Two notable copyright decisions came down last week, one of which could have an immediate and significant effect on your life.

I’m talking, of course, about the McDonald’s ice cream machine rule. Thanks to the U.S. Copyright Office, you may hear “Sorry, ice cream machine broken” a little less often.

(Well, if you call that ice cream . . .)

The Mcnews broke on Nov. 2, after the copyright office and Library of Congress announced an exemption to the Digital Millennium Copyright Act (DMCA). Previously, the DMCA forbade the fast food franchise from fixing its ice cream machines, which had copyright-protected digital codes that could not be accessed by third-party vendors. The exemption makes it possible for the machines to be fixed in a more timely fashion.

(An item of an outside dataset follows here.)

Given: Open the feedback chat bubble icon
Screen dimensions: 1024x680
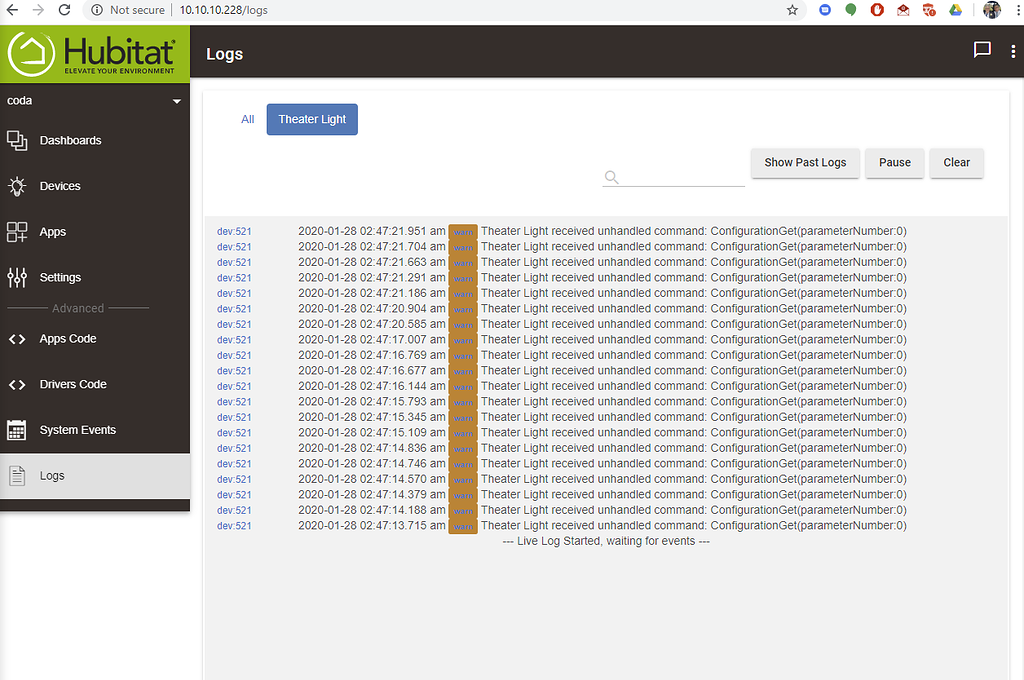Looking at the screenshot, I should [x=981, y=49].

We’ll see if our waistlines object to this new freedom.

AI OK for Now

More relevant to writers and other creators, a judge has ruled that AI companies can use copyrighted material without permission to “train” their apps in natural language.

AI companies are feeding published content into their apps to teach the bots how to sound more human and less like it was written by a machine. A number of authors, digital artists and publishers consider this copyright infringement and have sued.

Two of them, AlterNet and Raw Story, lost a battle in their lawsuit against OpenAI. On Nov. 7,  District Judge Colleen McMahon ruled for OpenAI, which had argued that the content it used was publicly available and within the bounds of fair use.

Fair use is the wide-open loophole that allows one creator to re-use another’s work if it’s for non-profit purposes such as criticism, news or educational content. The legal site nolo.com has an excellent explanation of the four factors that determine fair use.

The decision is a blow to creators who object to use of their work without compensation or credit. But this isn’t the end of the matter. The New York Times is one of the plaintiffs in the array of lawsuits over large-language A.I. models, and there’s more to come for some time.